#### EXERCISE DATA ####
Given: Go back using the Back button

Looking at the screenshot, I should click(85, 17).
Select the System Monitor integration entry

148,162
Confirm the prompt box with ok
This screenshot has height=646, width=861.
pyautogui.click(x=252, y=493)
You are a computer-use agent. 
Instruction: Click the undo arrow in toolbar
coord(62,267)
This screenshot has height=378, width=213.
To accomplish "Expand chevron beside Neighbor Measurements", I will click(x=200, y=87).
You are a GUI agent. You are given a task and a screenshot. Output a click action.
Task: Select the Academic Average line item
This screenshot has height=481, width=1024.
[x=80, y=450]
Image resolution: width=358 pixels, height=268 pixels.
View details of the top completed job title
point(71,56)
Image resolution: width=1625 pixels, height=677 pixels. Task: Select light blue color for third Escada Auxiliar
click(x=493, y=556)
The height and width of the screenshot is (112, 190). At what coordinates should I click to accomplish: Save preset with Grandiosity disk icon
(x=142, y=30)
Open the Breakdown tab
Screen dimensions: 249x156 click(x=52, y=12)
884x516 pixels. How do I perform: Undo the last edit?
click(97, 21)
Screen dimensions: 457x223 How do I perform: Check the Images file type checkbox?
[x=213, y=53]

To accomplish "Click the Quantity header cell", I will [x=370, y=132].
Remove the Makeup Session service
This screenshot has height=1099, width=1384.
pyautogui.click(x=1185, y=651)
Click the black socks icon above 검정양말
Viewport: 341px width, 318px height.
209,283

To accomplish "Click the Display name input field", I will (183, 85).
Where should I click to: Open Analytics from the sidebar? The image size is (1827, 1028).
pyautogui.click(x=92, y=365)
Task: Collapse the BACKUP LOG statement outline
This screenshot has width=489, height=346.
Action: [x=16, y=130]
####
§ **STATED GOAL**
Select every line in the records that contains the string "should", and copy each of those lines. Case counts.

§ **OUTPUT OF THE EXERCISE**
Looking at the screenshot, I should click(85, 17).
The height and width of the screenshot is (112, 190). At what coordinates should I click to accomplish: Save preset with Grandiosity disk icon
Where should I click to: Open Analytics from the sidebar? The image size is (1827, 1028).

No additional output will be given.